**Extract provided**
..............................
That is a plus too. I have the DX but I've never used it to read an actual textbook. Since you can't turn around and resell it or purchase a used copy of an ebook, I found that I couldn't bring myself to buy a textbook  on the kindle. Just didn't get as much out of it.


----------



## Snorkledorf (Oct 18, 2009)

I know it's ranty, but I wrote it before noticing there were 3 pages of comments already... Now that I've read them, many of my points have already been made. But hey, let's post!

It seems he's fallen prey to something that happens as often in the offline world as to the online: if "all my friends and I" agree on something, then a naïve jump is made to the position that "basically everybody" agrees with them. He and his friends (professorial, "literary types") don't like ebook readers, therefore nobody really likes them, therefore they're just a fad. He needs to broaden his off-campus social network.

He makes a second mistake when he uncritically assumes that the current state of the technology is the way things will always remain, and concludes that ebooks will never satisfy the higher strata of readers (e.g. the author and his friends) and so are ultimately doomed. The fact that technology keeps advancing shouldn't be much of a surprise to anyone in this world. (And the fact that his website consists of .doc files to "conveniently" download strongly implies that he's not too comfortable using technology in the first place [or has some reason for making his readers jump through this sort of odd hoop].)
..............................
**Data section**
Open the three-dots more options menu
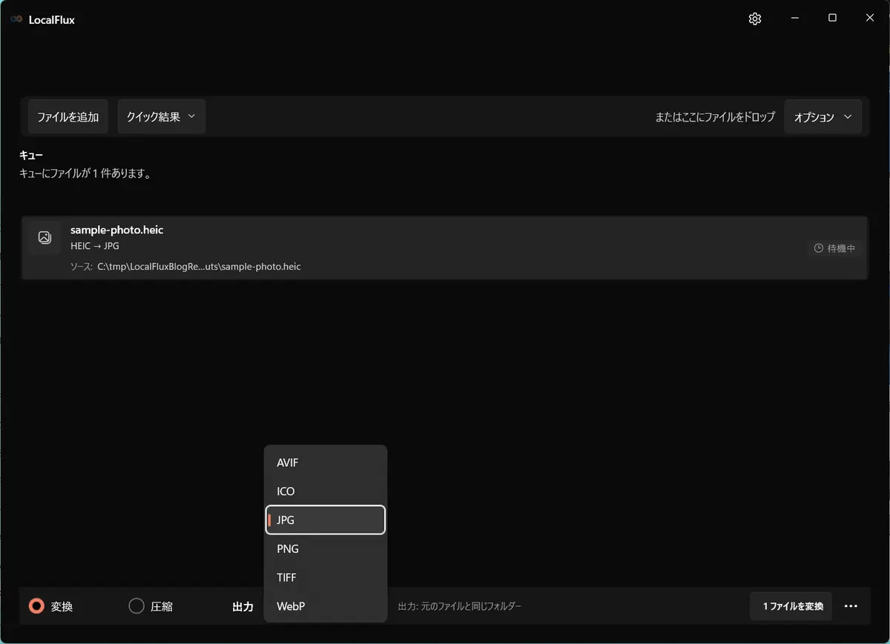 (x=851, y=606)
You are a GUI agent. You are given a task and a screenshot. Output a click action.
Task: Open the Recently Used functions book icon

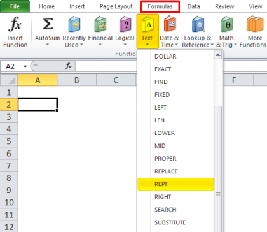(74, 24)
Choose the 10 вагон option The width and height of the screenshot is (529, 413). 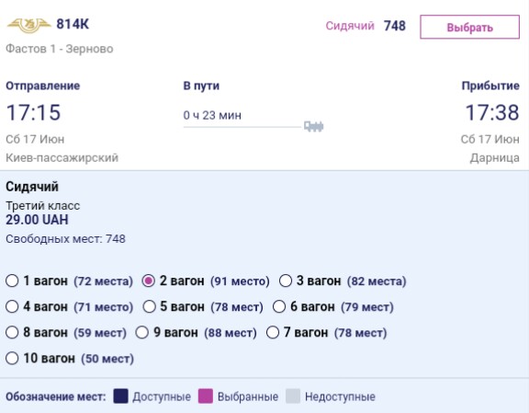pyautogui.click(x=12, y=358)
..............................
**Work to complete**
1: Answer the following from the forum thread on ebook readers.
(a) Which device does the first poster say they own?
(b) How many pages of comments does Snorkledorf say were already there before posting?
(c) According to Snorkledorf, what kind of files make up the website of the person being criticized?
2: Write the next part of the forum thread on ebook readers, beginning after its final sentence.

**Outputs by task**
1:
(a) The DX.
(b) Three pages.
(c) .doc files.

2:
His points about lending books, and for me more importantly, annotating them, are quite true. Until the Kindle became my main reading machine, I used to mark my books up liberally. Those minority of books that I now read as PDFs on my iPad, I still mark up with iAnnotate PDF or PDF Expert. The Kindle's markup capabilities are primitive enough that I generally just don't bother: maybe some underlining, but rarely typed notes. That's the place where I feel his pain most keenly. (He doesn't mention my other big issue, that quick navigation within a book is far more clumsy than with paper)

But his jump from "Well, this is kind of inconvenient" to "The medium is forever doomed" is just completely unsound.


----------



## monkeyluis (Oct 17, 2010)

I didn't bother reading it based on some of your comments.  I'd get too pissed off.  LOL...

I'll just say that since I've owned a Kindle and iPad and now the Kindle Fire, later today the Kindle Touch, I've read so many more books that I have ever read in my 33 years of being on this earth.  I've also had the privilege of reading some of the great indie books that we find on here from the greatest nicest authors ever.  I may have never read these books were it not for the kindle.  

I will defend the Kindle and eReaders in general till my dying breath.


----------



## monkeyluis (Oct 17, 2010)

I'll also add that I get my school text books on my iPad.  I'd much rather highlight and annotate in digital form.


----------



## dbeman (Feb 23, 2011)

I think the only true conclusion in his paper is that there are different types of readers; however I disagree with his conclusion that you can differentiate between said types by the delivery method of their reading material.

My wife and I couldn't be more different in our reading styles. She follows more of a "speed reading" approach whereas I am one who immerses myself deeply into the story, painting a picture in my brain of the setting and the people who call that place home. Of course I read a lot of fantasy novels which is much more conducive to that type of reading than the novels my wife chooses to read.

But neither one us is reading incorrectly; and if you asked each of us to describe the books we have read it is clear that we have each comprehended what we have read. I may not have read so deeply as to have a standout mental note that Sir Barton The Brave chose the chalice with encrusted with yellow gemstones because yellow symbolizes hope; but then again I think those types of details are for each individual reader to interpret for themselves so I'm more likely to leave such things out.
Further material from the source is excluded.